> **ЗАДАНИЯ**:
1. Как назывался проект выставки-книги, представленный в прошлом году, судя по фрагменту документа?
2. Переведите на английский язык предложение из фрагмента документа: «Давно существующие экспозиции уже выполнили свою функцию и не волнуют современного человека.»
3. Перескажите короче абзац фрагмента документа, начинающийся словами «Необходим новый музейный язык», сохранив главные факты.

Да, переживаем кризис. Но в России это уже давно не новость, кризисы в нашей стране случаются регулярно. Одной из их причин, на мой взгляд, стало плотное информационное воздействие на человека, породившее своего рода «всеядность». Наши головы раскалываются от разного рода навязанных стереотипов. Функция музея — дать человеку возможность выпутаться из такого круга. Раньше это называлось воспитанием.

Наша стратегическая задача на сегодня — плотное взаимодействие с медийным пространством, но через предъявление другого опыта: не огульное отрицание масс-медиа, а попытка занять в нем свою нишу.

— Как можно очеловечить музей?

— Необходим новый музейный язык, ориентированный на пробуждение и развитие чувства подлинного, доступный каждому человеку. Например, в прошлом году мы представили выставку-книгу — проект «Элеонора Прей. Письма из Владивостока». Для многих оказалось неожиданным читать тексты из книги в экспозиции музея, но проект оказался успешным. Судя по отзывам, он способствовал кристаллизации внутреннего пространства многих владивостокцев. Это наглядный пример направления наших поисков новых форм.
Давно существующие экспозиции уже выполнили свою функцию и не волнуют современного человека. Экспозиция, если хочет дойти до зрителя, должна воздействовать на все чувства, поэтому появляются саундтрек, мультимедийные изображения и сценированные действия.

Другое направление из области поиска нового формата связано с праздниками.

— Например, Ночь музеев?

> **ФРАГМЕНТ ДАННЫХ**:
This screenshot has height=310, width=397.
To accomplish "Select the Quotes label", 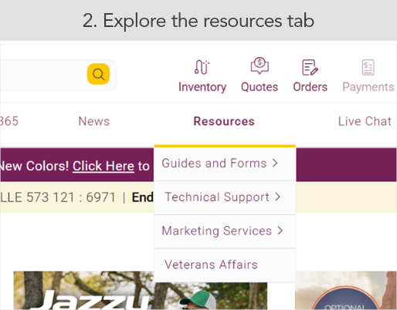I will [x=260, y=87].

> **ОЖИДАЕМЫЕ ОТВЕТЫ**:
1. «Элеонора Прей. Письма из Владивостока».

2. Long-standing exhibitions have already fulfilled their function and no longer move people today.

3. Нужен новый музейный язык, доступный каждому и пробуждающий чувство подлинного. Пример — прошлогодняя выставка-книга «Элеонора Прей. Письма из Владивостока». Читать тексты книги в экспозиции многим было непривычно, но проект оказался успешным. По отзывам, он помог многим владивостокцам в кристаллизации внутреннего пространства и показал направление поиска новых форм.